Casi podría decirse que
esta progresión, con su trasfondo descriptivo, constituye la trama de sus
novelas, cuyo desenlace, tras algunos modestos, discretos avatares —jamás
teñidos por la pasión y la tragedia, siempre excluyentes de la rebeldía, la desobediencia,
el desacato a la moral o a las costumbres vigentes—, se vislumbra desde el
comienzo, y no es otro, naturalmente, que el matrimonio de la pareja
protagónica, cuyos razonables sentimientos se conjugan siempre con convenientes
intereses económicos o sociales.
Por último, la ironía:
es la gratificación final, el premio que Jane Austen reserva a los personajes
excesivamente ridículos o mezquinos, y la utiliza tanto por medio de los otros
personajes como en su papel de narradora: el tratamiento permanentemente
irónico que otorga el señor Bermett a su esposa en Orgullo y prejuicio es
estupendo, un verdadero hallazgo; el que la misma Jane Austen brinda a lady
Catherine, en la misma novela; los contornos grotescos que alcanza el señor
Collins, exclusivamente a través de sus propias palabras; la señora Elton,
modelo de cursilería y presunción; la grosería de John Thorpe, la actitud
siempre quejumbrosa de Mary Elliot, la necia fatuidad de sir Walter: todo esto
es logrado a través de las propias palabras de los implicados, sin que la narradora
añada la menor observación.
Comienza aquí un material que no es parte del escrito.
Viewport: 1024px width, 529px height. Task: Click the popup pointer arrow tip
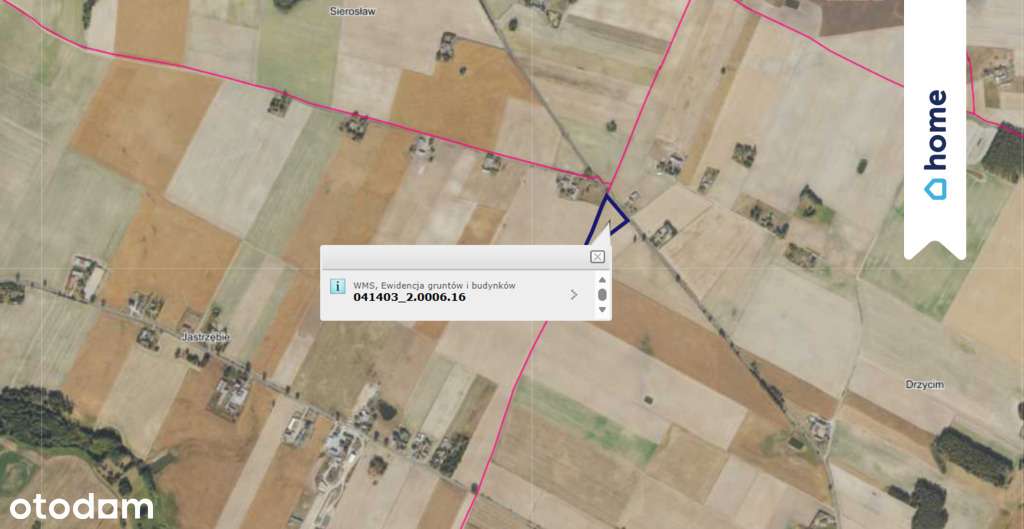[x=608, y=224]
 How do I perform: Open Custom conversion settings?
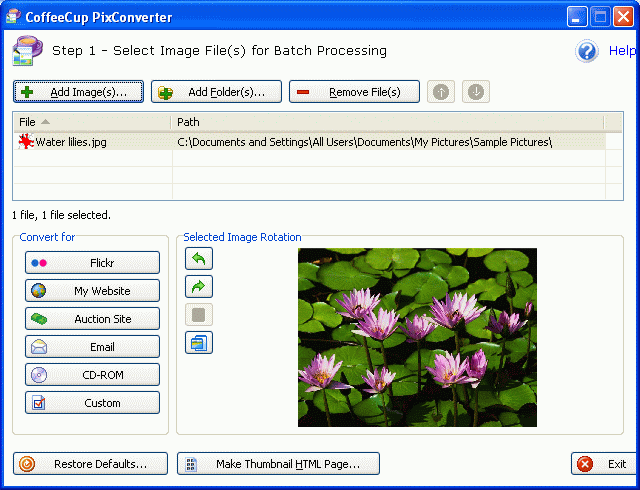[92, 403]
Así, con extrema sutileza, sucumben todos bajo los
aspectos ridículos, risibles, de su propia condición.
La ironía de Jane
Austen resulta un elemento fundamental de equilibrio; si bien no es
directamente enjuiciadora de la sociedad, lo es de una manera menos explícita a
través de la crítica que formula a determinados personajes; y está formulando
también, si no un consenso, al menos el reconocimiento de esas modificaciones estructurales
de la estática campiña inglesa que ella supo detener, apresar y congelar en el
tiempo con tanta dignidad, con tanta eficacia, a través de su narrativa.